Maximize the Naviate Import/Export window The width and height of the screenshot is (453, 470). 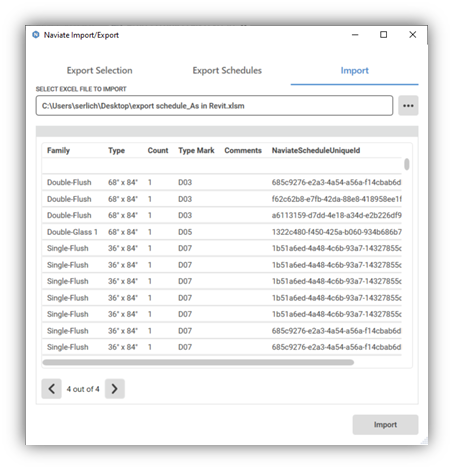(x=384, y=35)
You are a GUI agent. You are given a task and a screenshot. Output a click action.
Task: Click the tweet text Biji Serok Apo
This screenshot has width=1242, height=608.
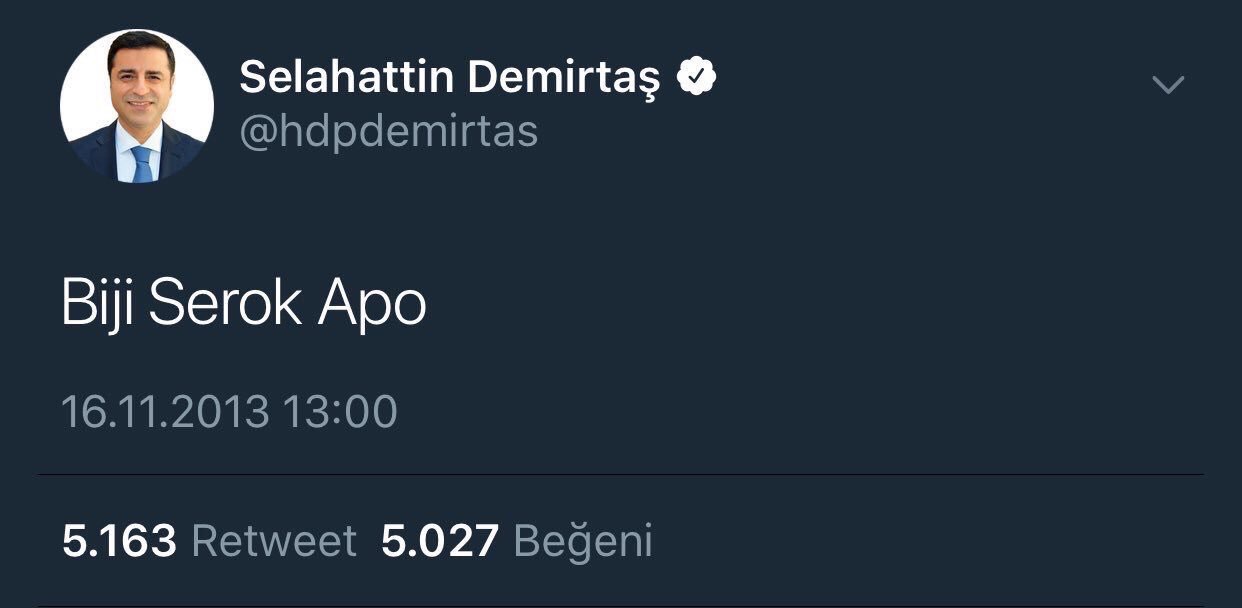(244, 302)
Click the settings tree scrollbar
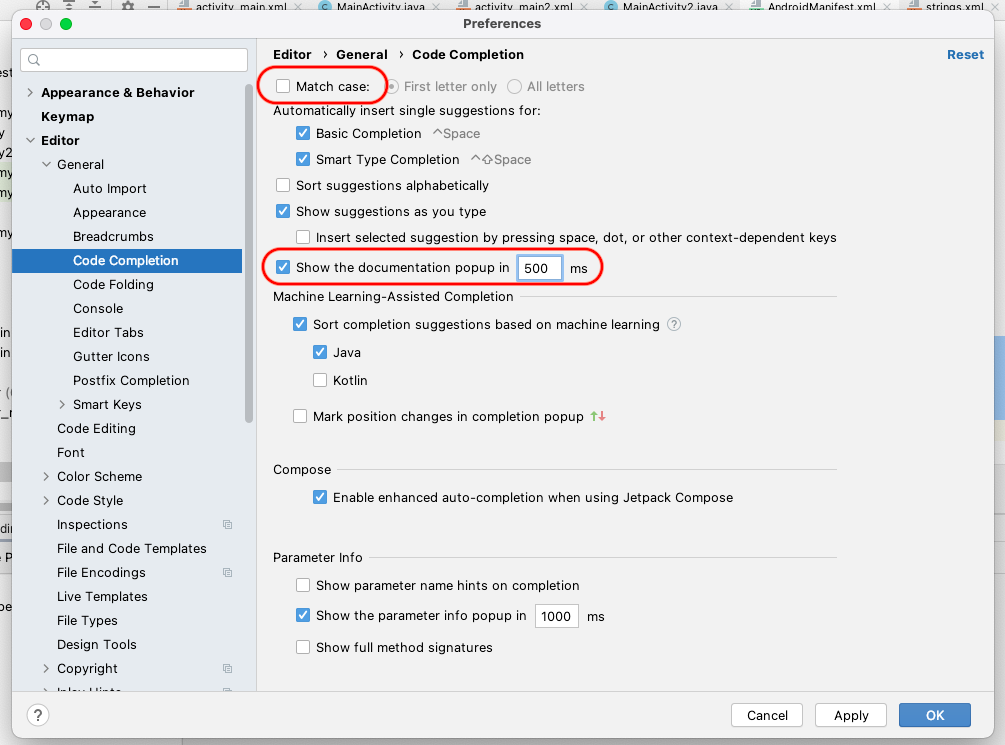The width and height of the screenshot is (1005, 745). (249, 250)
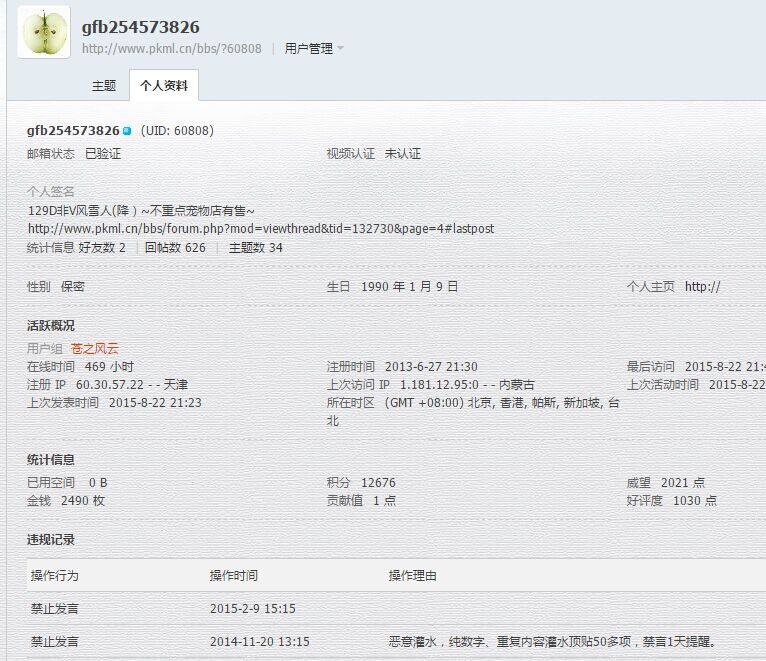The height and width of the screenshot is (661, 766).
Task: Click the 苍之风云 user group link
Action: [94, 348]
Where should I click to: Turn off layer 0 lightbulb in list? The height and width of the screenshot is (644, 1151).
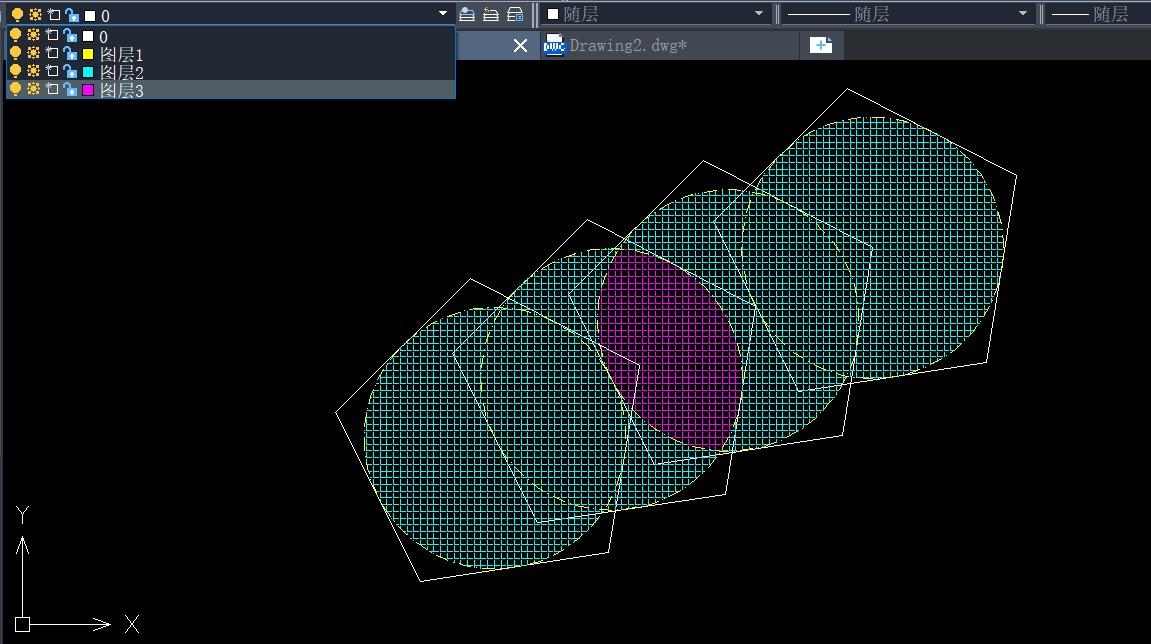15,36
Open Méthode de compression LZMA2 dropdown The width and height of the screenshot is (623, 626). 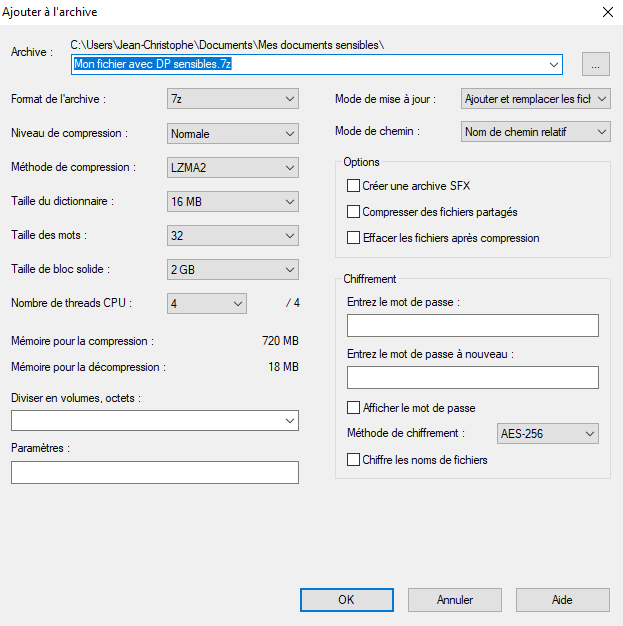(233, 167)
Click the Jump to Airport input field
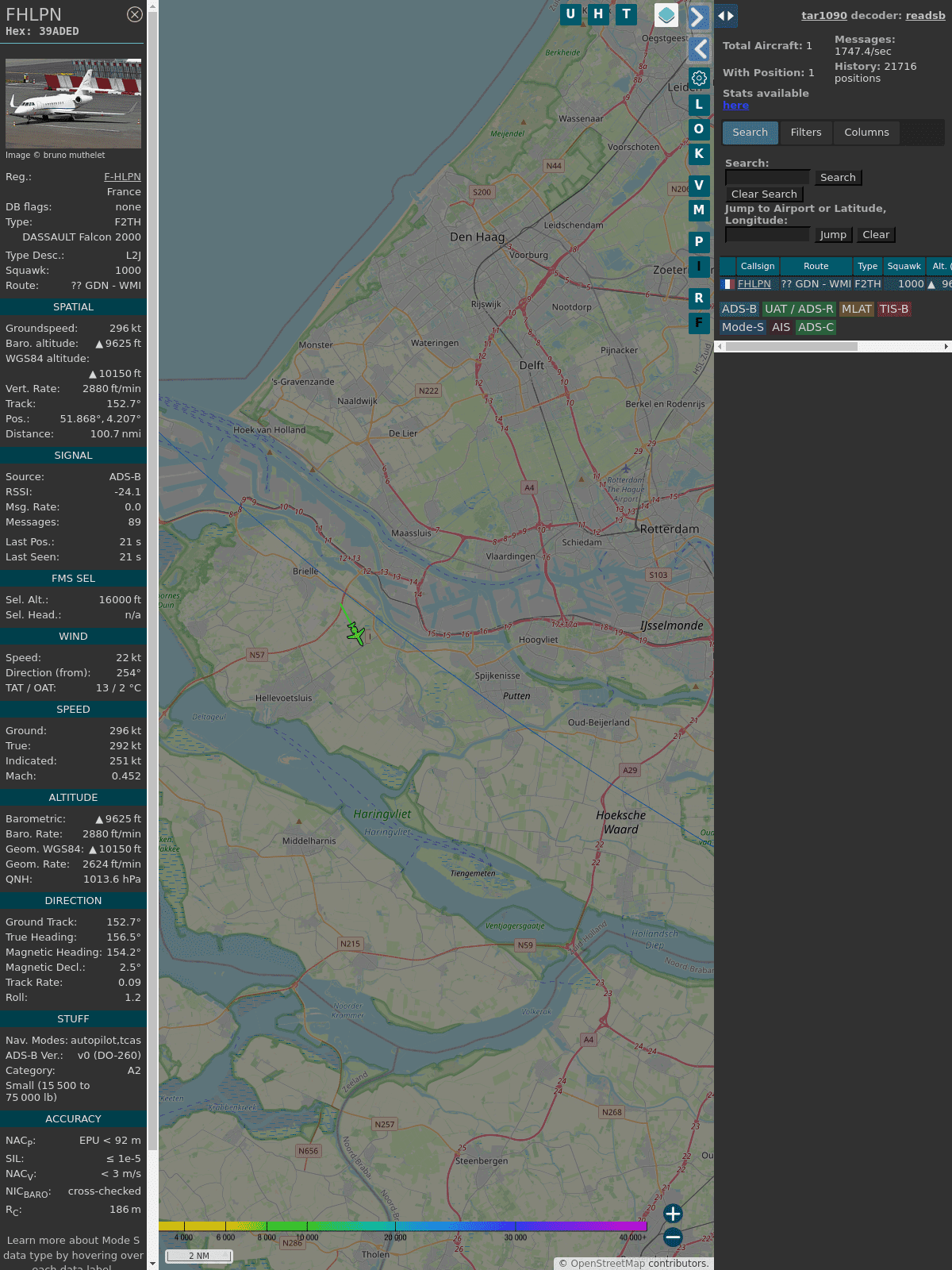 pos(767,235)
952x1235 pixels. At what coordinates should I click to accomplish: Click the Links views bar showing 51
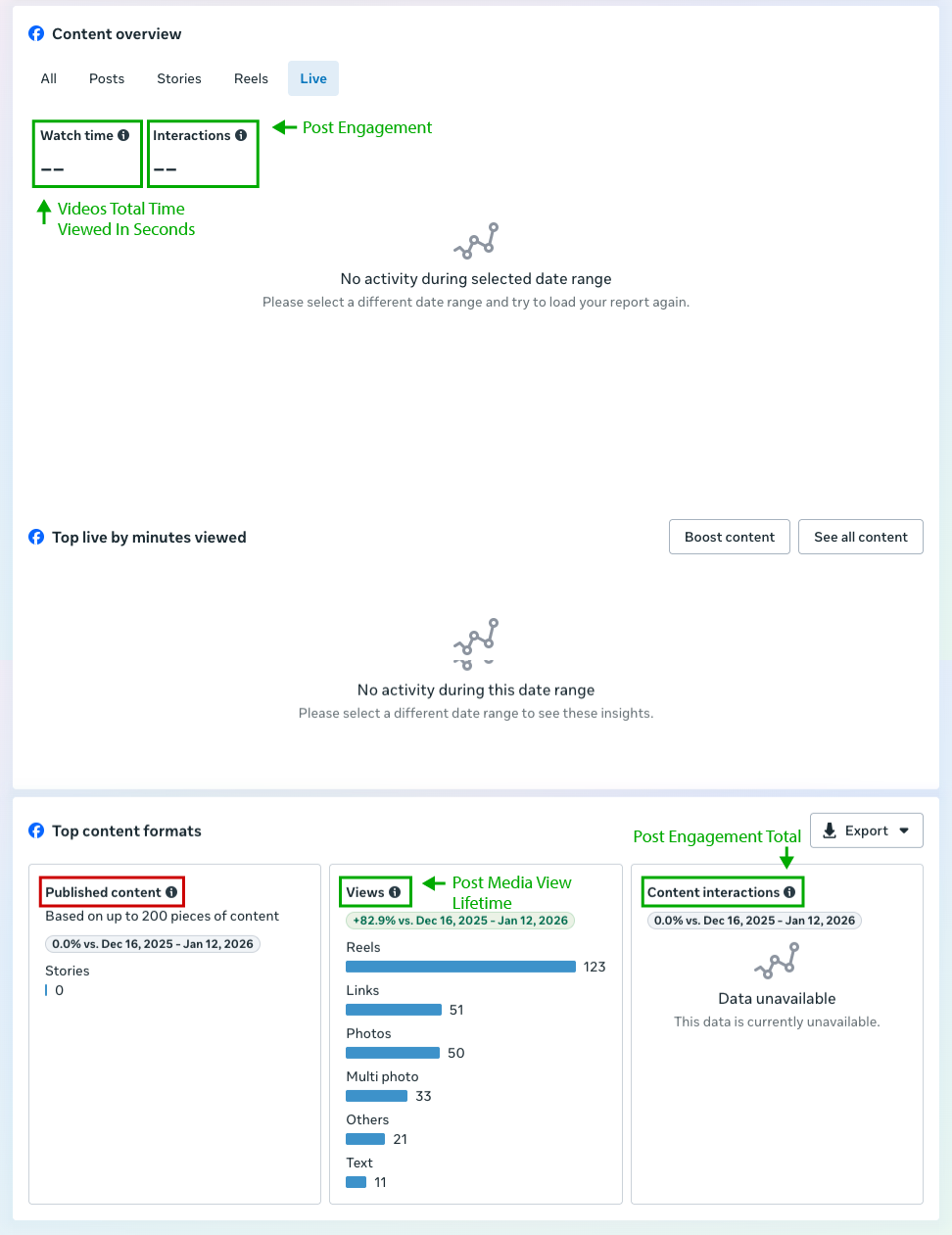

→ Do this: Can you format the entries as a numbered list, starting with the line that contains "Click the Jump to Airport input field" and going on through the end of the entries, with blank lines and the pictures left out?

→ Solution for this problem:
1. Click the Jump to Airport input field
2.  pos(767,235)
3. 952x1235 pixels. At what coordinates should I click to accomplish: Click the Links views bar showing 51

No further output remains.